CARTIER 日本との長い関係を記念した 特別なサントスウォッチ
カルティエの制作記録で初めて“日本”という言葉が登場するのは1874年のこと。ゴールドとプラチナ製の一組のボタンについての記述であった。2代目アルフレッド・カルティエが家長を務め、まだ作品の写真撮影は行われておらず、在庫台帳に手書きで作品説明がされていた時代だ。フランスの美術評論家のフィリップ・ビュルティによって「ジャポニスム」という造語が生み出され、徐々に広まり出した時期でもあった。

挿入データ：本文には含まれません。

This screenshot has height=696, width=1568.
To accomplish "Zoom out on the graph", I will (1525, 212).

カルティエ中興の祖である3代目ルイ・カルティエの代になると、アジア、特に日本からのインスピレーションを受けたという記録が残っている。ルイは「日本美術友の会」を通じて美術通の専門家たちと頻繁に交流しており、そのプライベートコレクションには多くの日本の美術作品が含まれていた。こうしたことからルイは日本への理解を急速に深め、作品制作へのインスピレーションを掻き立てる重要な存在となっていたのは想像に難くない。
そうしたカルティエと日本の関わりを紐解く展覧会「結 MUSUBI」展が、今夏、東京国立博物館 表慶館で開催された。1974年に東京・原宿でカルティエのブティックがオープンして50年目を迎え、記念に開催したものだ。会場には、ルイ・カルティエが所有していた日本の印籠とそこからインスパイアされたシガレット用のヴァニティケースや、日本風の飾り結びをモチーフにしたブローチなどの日本を感じさせる作品が展示され、日本がインスピレーションに大きく影響していたことがわかる展覧会であった。
この節目の年に合わせて発表されたひとつが、日本で限定販売される「サントス ドゥ カルティエ」の3針モデルだ。ベゼルとブレスレットの一体化した最新デザインに、全体にイエローゴールドを採用してリッチに仕上げられている。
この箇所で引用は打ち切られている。